Based on the CI, is it more detrimental on IQ for people who became persistent marijuana users as adults or those that became persistent marijuana users as teens? Explain.
The CI is computed alphabetically by category level, which means it is computed as \(\pi_{\text{Adult}}-\pi_{\text{Teen}}\). We can compute this difference using the sample means. In the output we see the average IQ change for adults (\(-2.07\)) is a smaller decrease than it is for teens (\(8.26\)). The difference in sample means is \(-2.07--8.26=+6.19\). So a positive difference between means suggests that the adult group has LESS of a decrease in IQ than the teen group.

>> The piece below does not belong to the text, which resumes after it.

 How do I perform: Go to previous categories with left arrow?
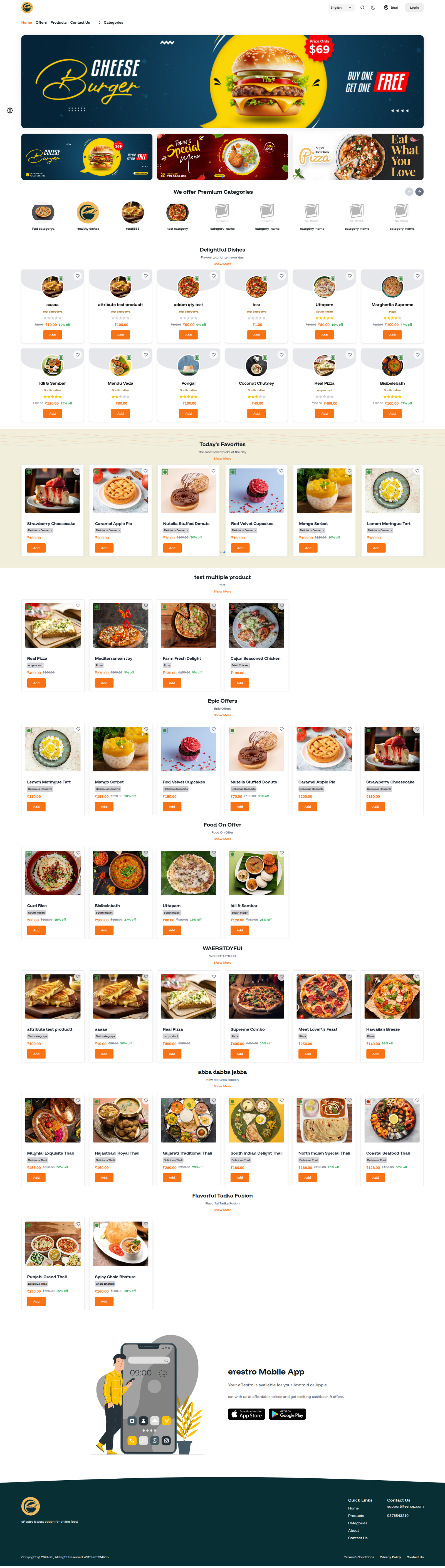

Because both the lower and upper bounds of the CI are positive, it means that the data suggest that people who become persistent marijuana users as an adult have, on average, LESS of a decrease in IQ than people who become persistent marijuana users as a teen. And this difference might be as little as 1.11 IQ points or as large as 11.27 IQ points.
Be very careful when the means are negative and you are computing or estimating a difference. Interpretations can be tricky and it may take some thought in how you interpret findings.
In Section 10, we carried out a one-sample t-test to evaluate whether Ethiopian primary teachers are measuring students’ prior knowledge. The evidence from this test suggested that the empirical data were consistent with the hypothesis that the average response for all Ethiopian primary school teachers is 2.5 suggesting we were uncertain about whether, on average, they were measuring students’ prior knowledge. Compute a CI for the average response score for Ethiopian primary teachers.
Rows: 30 Columns: 3
── Column specification ────────────────────────────────────────────────────────
Delimiter: ","
dbl (3): prior_knowledge, only_achievement, prompt_feedback
ℹ Use `spec()` to retrieve the full column specification for this data.
ℹ Specify the column types or set `show_col_types = FALSE` to quiet this message.
# One-sample t-testmy_t <-t_test(~prior_knowledge, data = continuous_assessment, mu =2.5, alternative ="two.sided")# Compute CIconfint(my_t)
Based on the output, the CI for the average response score is \([2.10,~2.77]\).
Use the CI to compute the margin of error. Remember a CI is computed as \(\text{Sample Estimate} \pm \text{Margin of Error}\).
The sample estimate (\(\bar{x}\)) is 2.43. Computing the distance from this value to the upper bound (orto the lower bound) will give us the margin of error.